September means football, in high school, in prep school, and, of course, where it all began, in college. There is nothing that evokes F. Scott Fitzgerald times more than a crisp autumn Saturday afternoon, a marching band, a campus full of beautiful coeds, and stands full of rowdy Joe Colleges rooting for their alma mater. And then, of course, there are also Sunday afternoons, when the big boys take over. I used to love pro football and follow it when people like Kyle Rote, Sam Huff, “Broadway” Joe Namath, and the recently deceased Frank Gifford played it. No longer. Somewhere along the way the game changed from a sport to a combat one, with gorilla-like behemoths standing over a fallen opponent and pumping their chests. Those golden afternoons on Yale Bowl, with student athletes tackling low and even helping an opponent stand up after a tackle, are long gone. Along with single wings and dropkicks. And sportsmanship.
Never mind. Sport follows life, and life has become brutal, money-minded, and mannerless. Why should sport be any different? In fact, sport reflects life, as does Hollywood, with its car chases and violence. And those who should know better are just as bad. Buffalo Bills coach Rex Ryan claimed an animal by the name of IK Enemkpali the day after the wild beast was released by the Jets for sucker punching a teammate in the locker room and breaking his jaw. Instead of being banned for most of his useless life, the guy will most likely get a raise. Rex Ryan is to leading by example what Bernie Madoff was to honest stock trading. But again, never mind. Pro football has turned into a freak show, with headhunters being paid millions to cripple their opponents. Which brings me to what a columnist by the name of Joe Nocera calls the real NFL scandal.
It’s about the league’s refusal to pay out billions to concussed ex-players who eventually suffer from chronic traumatic encephalopathy, or CTE. Nocera means well, but he’s wrong. Let’s take it from the top: One of the reasons ex-stars like Frank Gifford were articulate until the end was that back in the good old days people tackled, they didn’t spear with their helmet. Tackling is hard to do. I remember my first day at lower school football at Lawrenceville the coach ordered us to tackle hard but low. That was 65 years ago, I admit, but the game was invented as a sport, not a spearing contest over whose brain will explode first, the spearer or the speared, as happens to be the case today. When the players union sues the NFL because it failed to properly investigate, report, and revise league rules to minimize the risk of concussion, I think of the hooker who cried rape. After the check bounced. One of the reasons I quit boxing and went into martial arts was that even at 20 and boxing at the University of Virginia with 14-ounce gloves, I could feel light-headed for days after a match. I have yet to hear of a boxer who sued because he became punch-drunk, which most boxers end up being.

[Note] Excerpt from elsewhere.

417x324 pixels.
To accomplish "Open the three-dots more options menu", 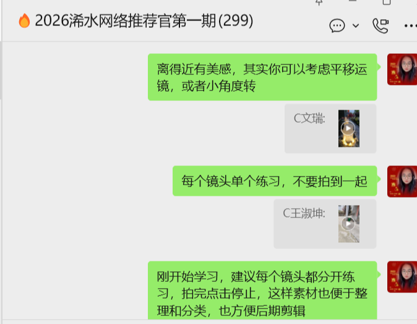I will pyautogui.click(x=410, y=26).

Be that as it may, a federal district judge approved a settlement of the lawsuit: one billion smackers or so in the hands of former players who are suffering from dementia and other brain diseases. Some 200 veterans, however, have opted out and hope to bring their own lawsuits against the league. (Ambulance-chasing lawyers are having a field day.) Now, it’s hard for anyone without a heart of stone to root for the league against the players, and I’m not. (My heart is extremely soft and has been broken so many times by the fairer sex, there is no way I’d choose those fat little men who never played football when in their teens but, after having screwed their fellow man and become billionaires, now own football teams. The Mara family excepted.) And yet. Smokers who have repeatedly been warned against the habit and get cancer are prone to sue, as are people who drink. I do both, and if the big C gets me, the last thing I will do is sue the tobacco companies and those who make liquor. I’m a grown-up, after all, although there are those who dispute the fact. The NFL actually is not liable for the athletes who have contacted CTE. Football is a rough sport and athletes go in it with their eyes open. If the league is liable, so is Uncle Sam for the close to a million soldiers and tens of millions who have been injured since the inception of the Republic. I suffer from terrible arthritic pains from years of judo, karate, and tennis. Should I sue the various tournaments that I’ve competed in for my pains? At times I can hardly get up in the morning. Should I ring Epstein, Epstein & Goldfarb and sue? What the hell is going on here? Football is not tiddlywinks. As Confucius said, “He who tackles with head first has his brains scrambled.”